DevX HomePage

Pulling it All Together with IBM Rational Data Architect

IBM's new Rational Data Architect gives database administrators powerful new tools for visually modeling and documenting databases, as well as integrating federated data sources by creating mappings, discovering relationships, and building transformations. This article gives new users a top-level view of RDA and touches on some of its core features with a couple of quick walkthroughs.

Problem: your company is going through yet another "process re-alignment" and you've been given the unenviable task of merging multiple databases into one Damn Big Mega System (DBMS). To make the project even more unappealing, your sales group has been using Informix, billing is in SQL Server, the new company you just acquired is married to Oracle, and some R&D guys have been keeping everything in Derby. Oh, and the Powers That Be want it all converted to DB2.

Before you pull out the whiteboard and order cases of Red Bull, take a moment to assess the situation. The hardest, probably the most important part of a project like this is how you start it. How will you get a birds-eye view of all of the schemas? How are you going to map the fields of all these different systems? Most of all, how long will all of this take?

Got a few minutes?

Ok, a few minutes might be a slight exaggeration. But once you discover what IBM has in store for you next, you can start planning a few extra "work from home" days after the project launches ahead of schedule. Rational Data Architect is the tool you've been waiting on for years. IBM, what took you so long?
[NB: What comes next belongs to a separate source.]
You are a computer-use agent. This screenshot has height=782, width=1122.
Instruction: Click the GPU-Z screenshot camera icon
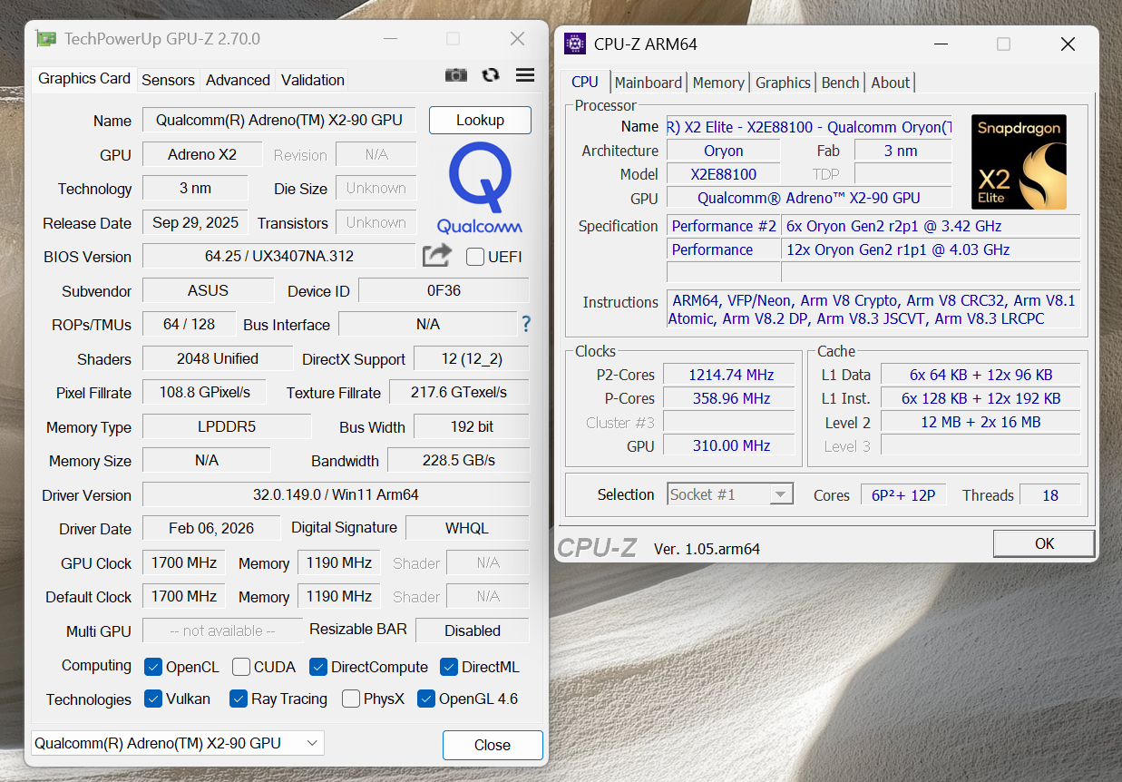click(x=455, y=75)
Introducing IBM Rational Data Architect (RDA)
RDA is a data modeling tool designed for discovering, mapping, and integrating your databases. With RDA, you can create fresh schemas or connect to data sources and automatically generate models of existing schemas. Use RDA's intelligent mapping technology to discover how data is related between heterogeneous databases. This way, you can quickly model a solution based on integrated information or even design a federated data solution.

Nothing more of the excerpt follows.